EXERCISE PROMPT:
The lines below starting at the line containing "Expand more options" and ending at the line containing "Given: Toggle the Détails pane button" are to be repeated exactly, with both ends kept and nothing else added.

RECORDS TO PROCESS section start

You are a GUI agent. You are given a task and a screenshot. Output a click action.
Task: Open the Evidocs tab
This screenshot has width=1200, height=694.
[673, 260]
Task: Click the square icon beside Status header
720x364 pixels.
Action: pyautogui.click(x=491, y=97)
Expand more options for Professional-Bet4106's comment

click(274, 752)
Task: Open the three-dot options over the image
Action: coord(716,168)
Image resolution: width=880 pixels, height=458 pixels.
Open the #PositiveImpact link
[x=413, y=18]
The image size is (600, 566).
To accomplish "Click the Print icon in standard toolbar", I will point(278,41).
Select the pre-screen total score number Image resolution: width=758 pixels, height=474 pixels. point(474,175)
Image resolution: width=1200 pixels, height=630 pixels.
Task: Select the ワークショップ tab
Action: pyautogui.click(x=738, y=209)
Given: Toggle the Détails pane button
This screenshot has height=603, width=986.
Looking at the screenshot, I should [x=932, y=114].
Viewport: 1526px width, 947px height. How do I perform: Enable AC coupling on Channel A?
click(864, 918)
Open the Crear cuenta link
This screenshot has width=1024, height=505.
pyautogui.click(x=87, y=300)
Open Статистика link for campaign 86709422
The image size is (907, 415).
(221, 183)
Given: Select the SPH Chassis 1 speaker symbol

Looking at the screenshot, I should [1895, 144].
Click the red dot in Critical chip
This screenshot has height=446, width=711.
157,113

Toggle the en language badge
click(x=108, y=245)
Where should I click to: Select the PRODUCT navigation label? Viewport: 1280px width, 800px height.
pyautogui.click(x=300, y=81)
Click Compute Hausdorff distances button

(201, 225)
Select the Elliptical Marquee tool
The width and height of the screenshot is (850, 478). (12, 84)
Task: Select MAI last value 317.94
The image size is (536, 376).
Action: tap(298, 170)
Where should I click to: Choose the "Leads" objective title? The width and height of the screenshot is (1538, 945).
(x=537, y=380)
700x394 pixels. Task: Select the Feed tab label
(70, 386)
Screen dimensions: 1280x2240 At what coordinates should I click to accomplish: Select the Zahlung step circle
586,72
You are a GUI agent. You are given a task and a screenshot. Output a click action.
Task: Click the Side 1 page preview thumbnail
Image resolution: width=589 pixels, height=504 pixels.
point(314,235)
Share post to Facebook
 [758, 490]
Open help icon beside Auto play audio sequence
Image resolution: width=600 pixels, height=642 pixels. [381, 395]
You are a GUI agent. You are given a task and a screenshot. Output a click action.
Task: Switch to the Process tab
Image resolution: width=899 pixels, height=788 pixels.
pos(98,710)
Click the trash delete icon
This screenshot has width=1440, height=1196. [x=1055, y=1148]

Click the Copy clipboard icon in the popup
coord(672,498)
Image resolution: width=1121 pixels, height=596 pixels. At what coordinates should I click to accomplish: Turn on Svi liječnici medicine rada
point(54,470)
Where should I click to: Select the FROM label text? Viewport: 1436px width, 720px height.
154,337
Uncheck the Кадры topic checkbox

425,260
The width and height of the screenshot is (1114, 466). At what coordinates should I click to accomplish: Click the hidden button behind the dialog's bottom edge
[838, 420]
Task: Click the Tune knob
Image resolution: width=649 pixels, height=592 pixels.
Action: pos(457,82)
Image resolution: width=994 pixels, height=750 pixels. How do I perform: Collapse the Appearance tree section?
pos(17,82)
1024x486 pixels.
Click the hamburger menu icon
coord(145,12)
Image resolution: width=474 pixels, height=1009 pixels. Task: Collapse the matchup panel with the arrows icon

RECORDS TO PROCESS section end

SOLUTION TO THE PROBLEM:
Expand more options for Professional-Bet4106's comment

click(274, 752)
Task: Open the three-dot options over the image
Action: coord(716,168)
Image resolution: width=880 pixels, height=458 pixels.
Open the #PositiveImpact link
[x=413, y=18]
The image size is (600, 566).
To accomplish "Click the Print icon in standard toolbar", I will point(278,41).
Select the pre-screen total score number Image resolution: width=758 pixels, height=474 pixels. point(474,175)
Image resolution: width=1200 pixels, height=630 pixels.
Task: Select the ワークショップ tab
Action: pyautogui.click(x=738, y=209)
Given: Toggle the Détails pane button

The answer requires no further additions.